TALLAHASSEE, Fla. -- Florida State says it's unfair to take wins off the individual records of football coach Bobby Bowden and other coaches and athletes who had no role in an academic cheating scandal.

In an appeal to the NCAA on Wednesday, the university argued that a proposal to strip the school, its coaches and athletes of victories in several sports is too harsh and should be reversed.

If not, the penalty would cost Bowden up to 14 wins. Taking that many victories off his personal record would give Bowden little chance of catching Penn State's Joe Paterno in their race to be major college football's winningest coach. Paterno has 383 wins, just one more than Bowden, who is entering his 34th season at Florida State.

The appeal cites Florida State's cooperation with the NCAA and self-imposed penalties, including the loss of athletic scholarships and the suspensions of those who cheated on an online music history test.

Florida State's backup argument is that even if wins should be stripped from the school's record, the individual records of innocent coaches and athletes should not be docked. Under that scenario, Florida State would still lose its 1997 national championship in track and field and the football team would lose victories,k but Bowden would not.

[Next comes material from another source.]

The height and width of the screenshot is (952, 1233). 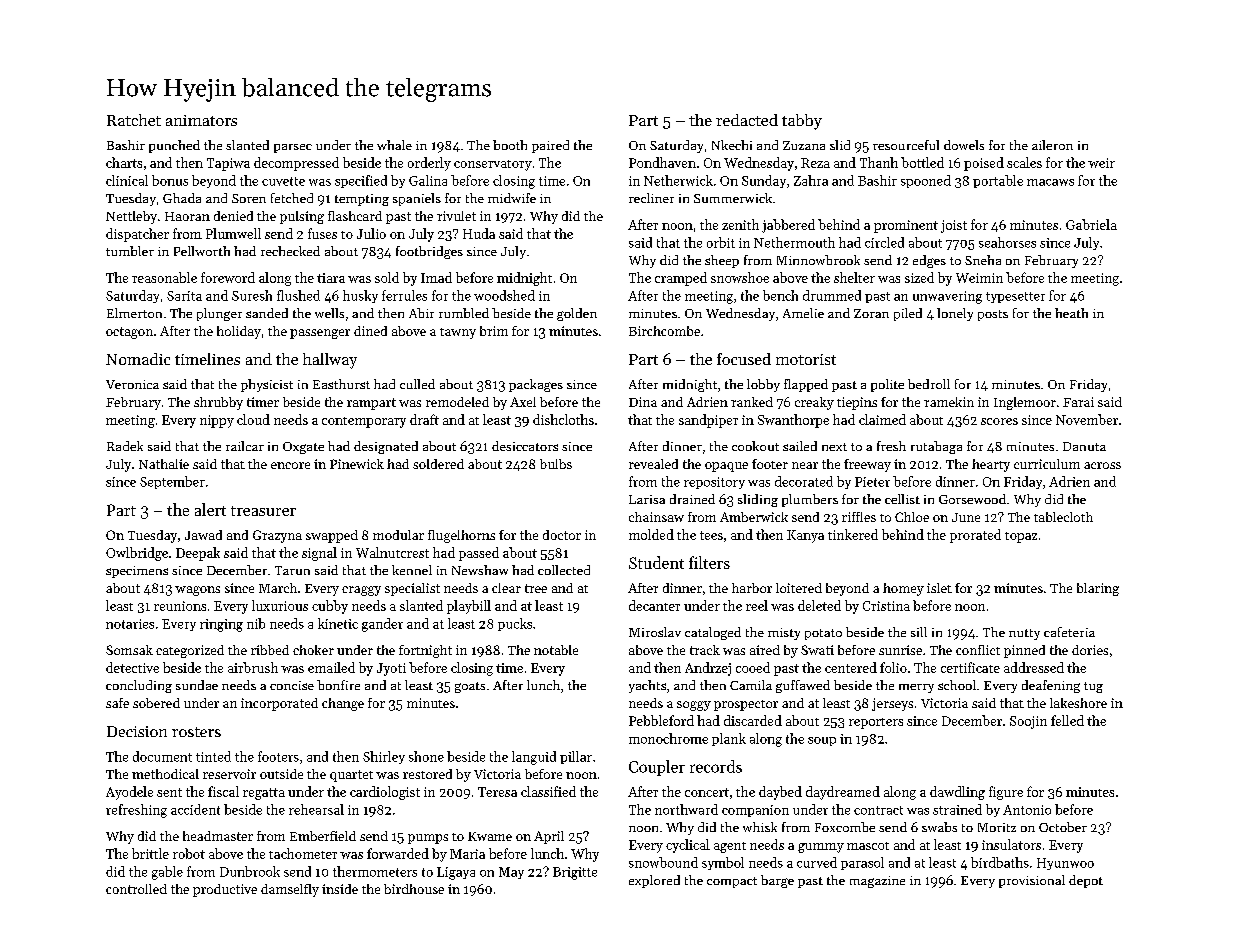 What do you see at coordinates (534, 758) in the screenshot?
I see `languid` at bounding box center [534, 758].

The 20-page appeal says it serves no valid purpose to rewrite the win-loss records of a coach or a baseball or softball pitcher who did not cheat because of violations committed by others. It also notes that athletes whose accomplishments are measured by other factors such as touchdowns or rushing yards would not be punished.

"The NCAA should protect -- and not penalize -- those who play by the rules," Florida State's legal team, headed by William E. Williams, wrote in the appeal.

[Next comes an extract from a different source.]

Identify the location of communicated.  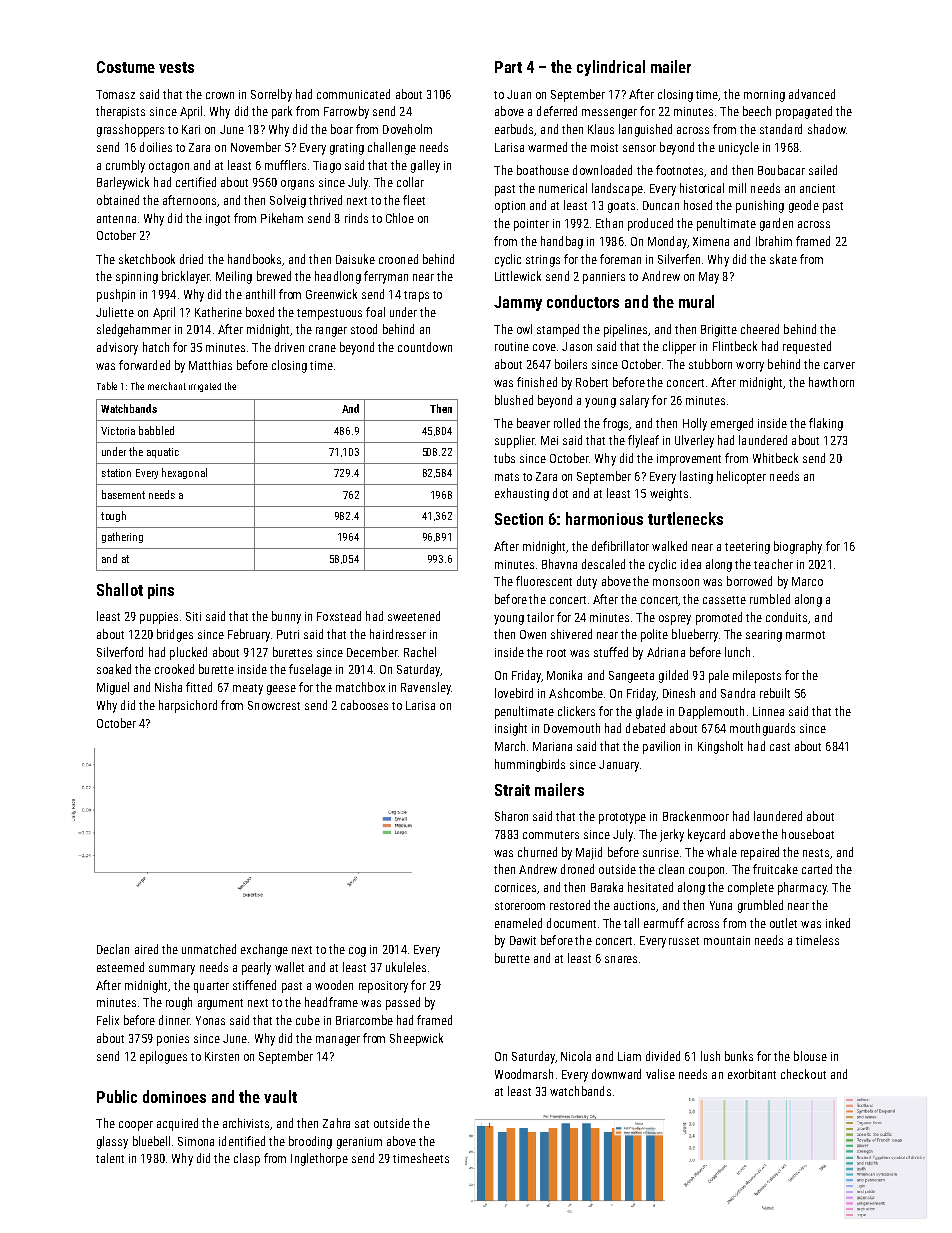
(353, 94).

The NCCA's Infractions Committee in March added the loss of wins to the penalties Florida State imposed on itself last year. The case next goes to an infractions appeal committee, which is expected to hold a hearing later this year.

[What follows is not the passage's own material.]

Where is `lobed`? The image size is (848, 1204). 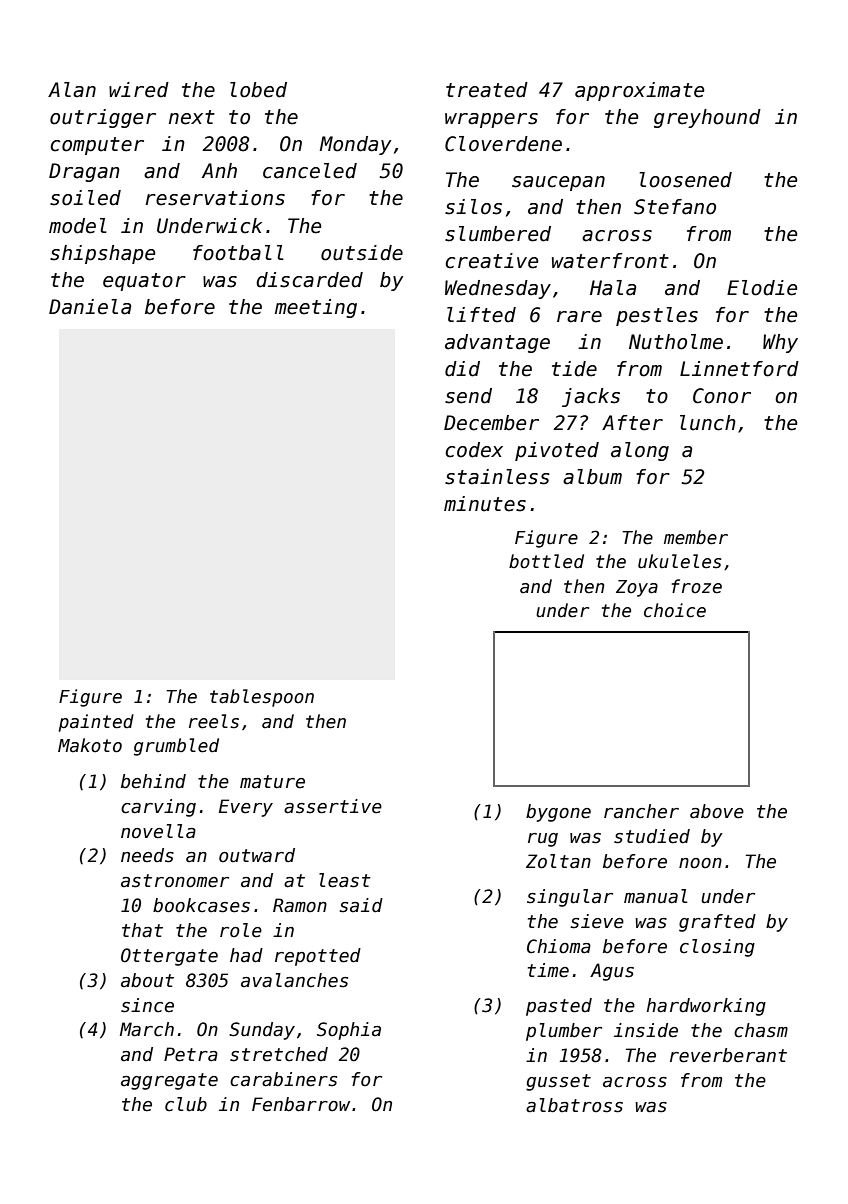
lobed is located at coordinates (258, 90).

The university issued a statement saying there would be no comment on the appeal.

Florida State itself reported the violations to the NCAA, which then found 61 Seminoles athletes had cheated on the test in 2006-07 or received improper help from staffers who provided answers or typed papers for them.

The NCAA's Infractions Committee decided that "vacating," or giving up wins -- technically not forfeits because opponents' records would remain unchanged -- was justified because "what happened in that course was simply a symptom of a much larger disease -- a systemic, 'environmental' problem among a large group of student-athletes and three staff members."

The appeal says there's no evidence to support that conclusion.

"This is mere hyperbole," the lawyers wrote. "It is unquestioned that virtually all of the violations at issue are associated with a single, online music course."

If academic fraud have been pandemic, there would have been violations in other courses, but that didn't happen, the university argues.

The appeal traces the cheating to academic adviser Brenda Monk's zeal in helping student-athletes with learning disabilities and her erroneous belief the music test was an "open-book exam." As soon as she realized her mistake, she reported it, the appeal says.

Florida State also argues the infractions committee broke precedent by failing to explain what weight it gave to the university's cooperation and self-imposed sanctions, citing prior cases involving Alabama State, Howard, Alabama, Kentucky and Oklahoma.

That failure will discourage other schools from cooperating in the future and undermines the legitimacy of the penalties, the appeal states.

"It also compels reversal," the lawyers wrote. "If the committee in fact weighed those factors, it did so in a black box that denies the university and this committee a meaningful opportunity to review the appropriateness of its logic and its decision."

Finally, Florida State argues it never would have entered an agreement with NCAA staffers for the self-imposed penalties if officials had known the school would also lose wins.